Lolak Sermkiat, Attia John, McKay Gareth J, Thakkinstian Ammarin
Department of Clinical Epidemiology and Biostatistics, Faculty of Medicine, Ramathibodi Hospital, Mahidol University, Bangkok, Thailand.
Centre for Clinical Epidemiology and Biostatistics, School of Medicine and Public Health, Hunter Medical Research Institute, University of Newcastle, New South Wales, Australia.
JMIR Cardio. 2023 Jul 26;7:e47736. doi: 10.2196/47736.
Stroke has multiple modifiable and nonmodifiable risk factors and represents a leading cause of death globally. Understanding the complex interplay of stroke risk factors is thus not only a scientific necessity but a critical step toward improving global health outcomes.
We aim to assess the performance of explainable machine learning models in predicting stroke risk factors using real-world cohort data by comparing explainable machine learning models with conventional statistical methods.
This retrospective cohort included high-risk patients from Ramathibodi Hospital in Thailand between January 2010 and December 2020. We compared the performance and explainability of logistic regression (LR), Cox proportional hazard, Bayesian network (BN), tree-augmented Naïve Bayes (TAN), extreme gradient boosting (XGBoost), and explainable boosting machine (EBM) models. We used multiple imputation by chained equations for missing data and discretized continuous variables as needed. Models were evaluated using C-statistics and F-scores.

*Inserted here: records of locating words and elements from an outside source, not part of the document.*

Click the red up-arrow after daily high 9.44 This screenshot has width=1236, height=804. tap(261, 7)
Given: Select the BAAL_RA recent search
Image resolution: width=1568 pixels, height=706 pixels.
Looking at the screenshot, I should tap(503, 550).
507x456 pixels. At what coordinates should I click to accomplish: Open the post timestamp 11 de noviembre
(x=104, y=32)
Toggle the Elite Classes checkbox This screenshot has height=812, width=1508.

Out of 275,247 high-risk patients, 9659 (3.5%) experienced a stroke. XGBoost demonstrated the highest performance with a C-statistic of 0.89 and an F-score of 0.80 followed by EBM and TAN with C-statistics of 0.87 and 0.83, respectively; LR and BN had similar C-statistics of 0.80. Significant factors associated with stroke included atrial fibrillation (AF), hypertension (HT), antiplatelets, HDL, and age. AF, HT, and antihypertensive medication were common significant factors across most models, with AF being the strongest factor in LR, XGBoost, BN, and TAN models.
Our study developed stroke prediction models to identify crucial predictive factors such as AF, HT, or systolic blood pressure or antihypertensive medication, anticoagulant medication, HDL, age, and statin use in high-risk patients. The explainable XGBoost was the best model in predicting stroke risk, followed by EBM.

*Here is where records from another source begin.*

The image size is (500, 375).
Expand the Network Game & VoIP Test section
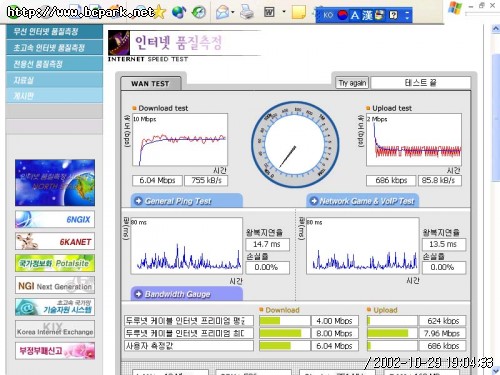pyautogui.click(x=363, y=201)
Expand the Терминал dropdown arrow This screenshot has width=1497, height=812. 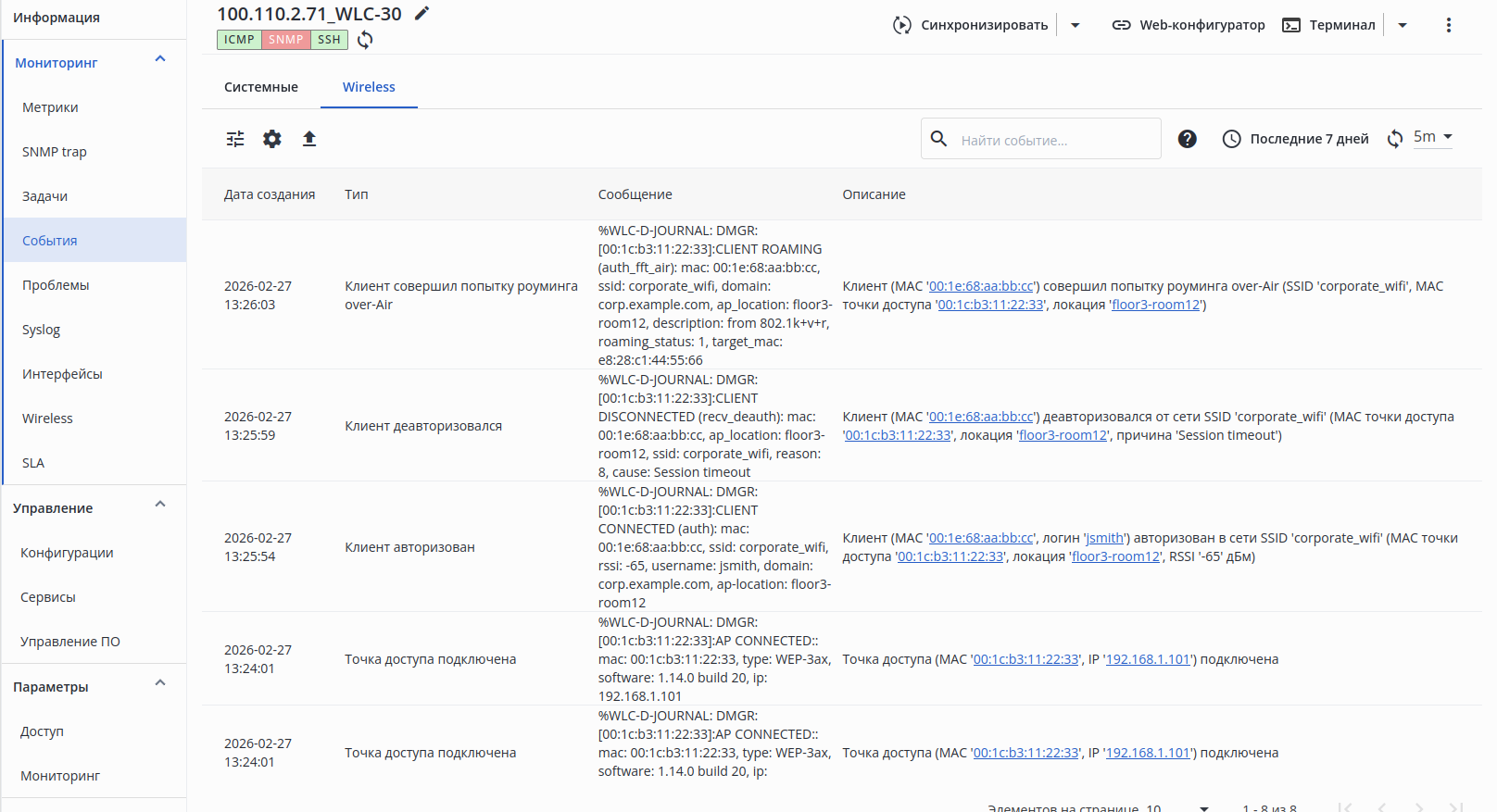coord(1403,25)
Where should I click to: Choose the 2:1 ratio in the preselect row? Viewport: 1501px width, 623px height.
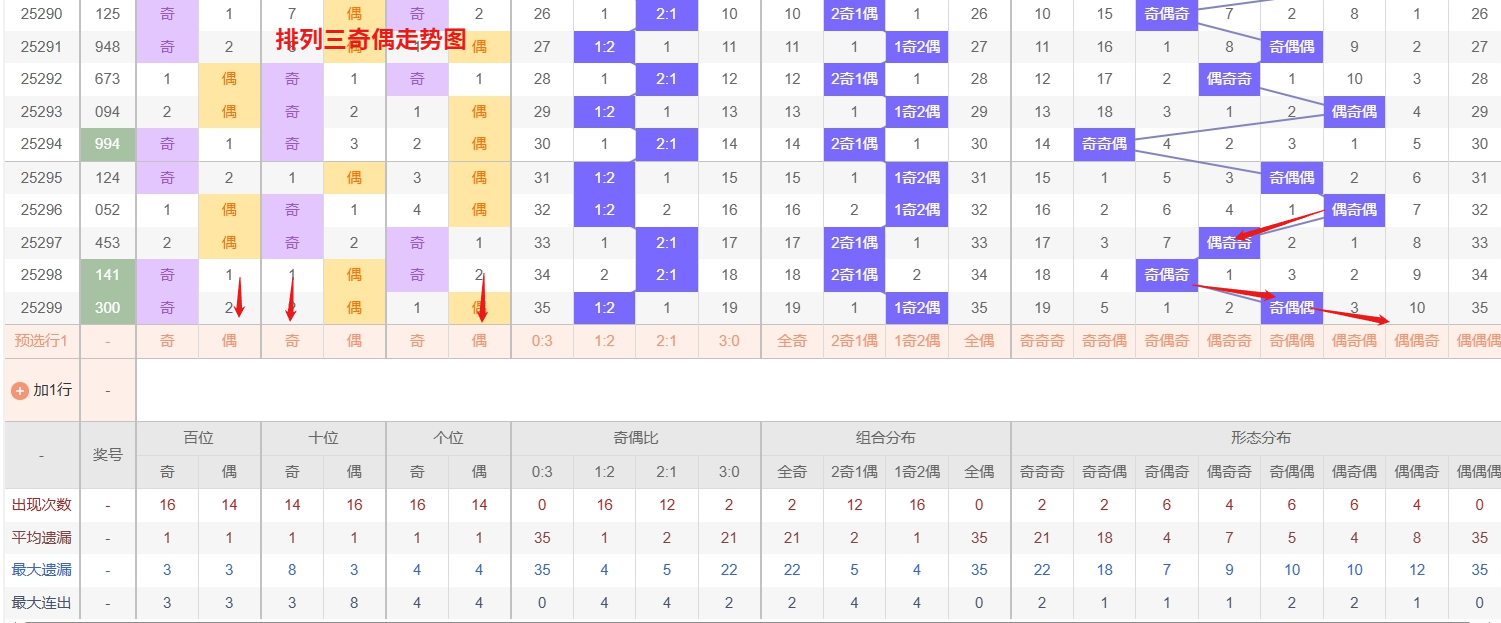[666, 341]
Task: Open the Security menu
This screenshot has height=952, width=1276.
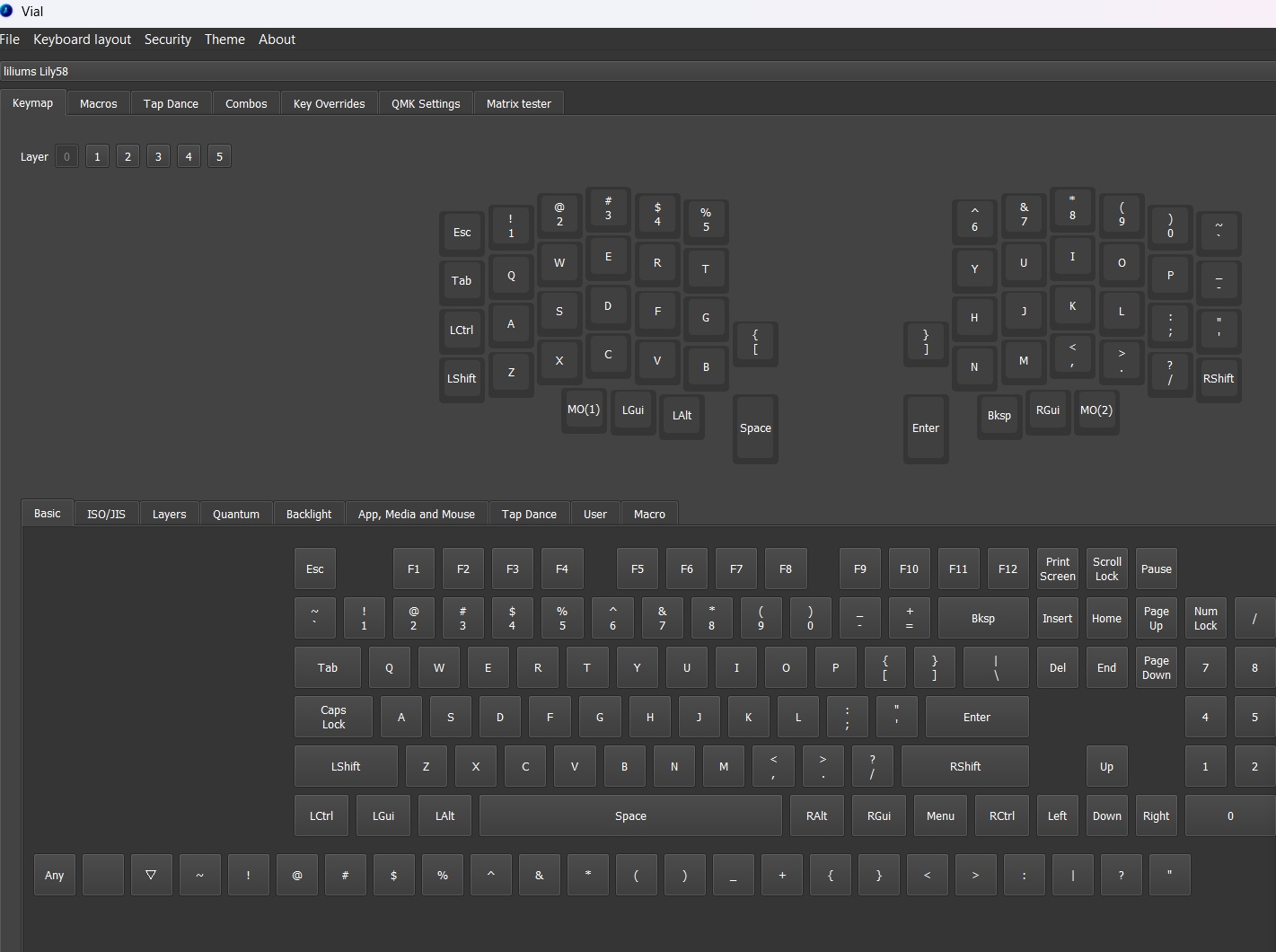Action: point(168,40)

中风有多种可改变和不可改变的风险因素,是全球主要的死亡原因之一。因此,了解中风风险因素之间复杂的相互作用不仅是科学上的必要,也是改善全球健康结果的关键一步。
我们旨在通过将可解释机器学习模型与传统统计方法进行比较,评估可解释机器学习模型在使用真实队列数据预测中风风险因素方面的性能。
这项回顾性队列研究纳入了2010年1月至2020年12月期间泰国拉玛蒂博迪医院的高危患者。我们比较了逻辑回归(LR)、Cox比例风险模型、贝叶斯网络(BN)、树增强朴素贝叶斯(TAN)、极端梯度提升(XGBoost)和可解释增强机器(EBM)模型的性能和可解释性。我们使用链式方程多重填补法处理缺失数据,并根据需要对连续变量进行离散化。模型使用C统计量和F分数进行评估。

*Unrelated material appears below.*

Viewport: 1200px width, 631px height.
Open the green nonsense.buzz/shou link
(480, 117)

在275247名高危患者中,9659名(3.5%)发生了中风。XGBoost表现最佳,C统计量为0.89,F分数为0.80,其次是EBM和TAN,C统计量分别为0.87和0.83;LR和BN的C统计量相似,均为0.80。与中风相关的显著因素包括心房颤动(AF)、高血压(HT)、抗血小板药物、高密度脂蛋白(HDL)和年龄。AF、HT和抗高血压药物是大多数模型中常见的显著因素,AF是LR、XGBoost、BN和TAN模型中最强的因素。
我们的研究开发了中风预测模型,以识别高危患者中诸如AF、HT或收缩压、抗高血压药物、抗凝药物、HDL、年龄和他汀类药物使用等关键预测因素。可解释的XGBoost是预测中风风险的最佳模型,其次是EBM。